La fotografia mostra la realtà che invano si cerca di ignorare. Al World Press Photo tanti scatti sulla crisi climatica e sulle migrazioni
La mostra World Press Photo continua il suo viaggio in Italia, in questi giorni e fino al 30 novembre è a Bologna, e raccoglie una selezione di scatti partecipanti al più prestigioso concorso fotogiornalistico internazionale, nato nel 1955.
Al concorso hanno partecipato 3.778 fotografi di 141 Paesi, per un totale di 59.320 fotografie, suddivise nelle sei regioni in cui sono state scattate (Africa, Asia, Europa, Nord e Centro America, Sud America, Sud-Est Asiatico e Oceania) e in tre categorie (Singole, Storie, Progetti a lungo termine).
Negli scatti dei fotografi c’è ovviamente la guerra, la foto vincitrice è quella del bambino senza braccia di Gaza, ci sono i fenomeni migratori ma si affaccia con forza il tema dei cambiamenti climatici. Come ha scritto Lucy Conticello, direttrice fotografica di “M”, il magazine del quotidiano “Le Monde”, e presidente della giuria «il premio World Press Photo Contest è un riconoscimento immenso per i fotografi, che spesso lavorano in condizioni difficili, ma è anche una sintesi, per quanto incompleta, dei principali eventi mondiali».
Evidentemente chi per lavoro osserva e descrive l’attualità non può ignorare quello che succede al pianeta terra.
Tra gli scatti che meglio raccontano il fenomeno quello di Musuk Nolte, un fotografo messicano che nella sua serie Droughts in the Amazon ha indagato gli effetti concreti del cambiamento climatico, che sono spesso astratti e difficili da rappresentare. La fotografia è stata scattata ad Amazonas, in Brasile, il 5 ottobre 2024, e ritrae un uomo con due borse contenenti del cibo da portare alla madre, che vive a Manacapuru. Un tempo la cittadina era raggiungibile in barca, ma a causa della siccità ora bisogna camminare per due chilometri lungo il letto asciutto del fiume Solimões. Nelle sue parole: «Fotografare questa crisi ha reso più evidente l’interconnessione globale degli ecosistemi. A volte pensiamo che questi eventi non ci riguardino, ma a medio e lungo termine hanno un impatto».

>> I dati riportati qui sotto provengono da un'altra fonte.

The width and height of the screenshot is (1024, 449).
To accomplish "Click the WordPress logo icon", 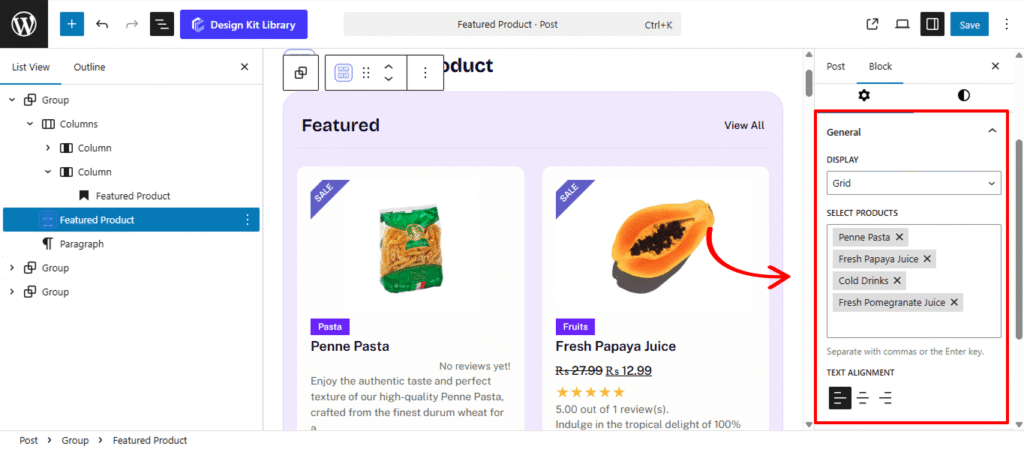I will pos(23,24).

Ma di non minore impatto sono gli scatti che descrivono le alluvioni in Brasile, le migrazioni al confine messicano e gli effetti dell’avvelenamento di un’intera popolazione nello stato dell’Ohio a causa del deragliamento di un treno carico di sostanze nocive. Davanti a quelle foto il negazionismo dovrebbe avere vita dura.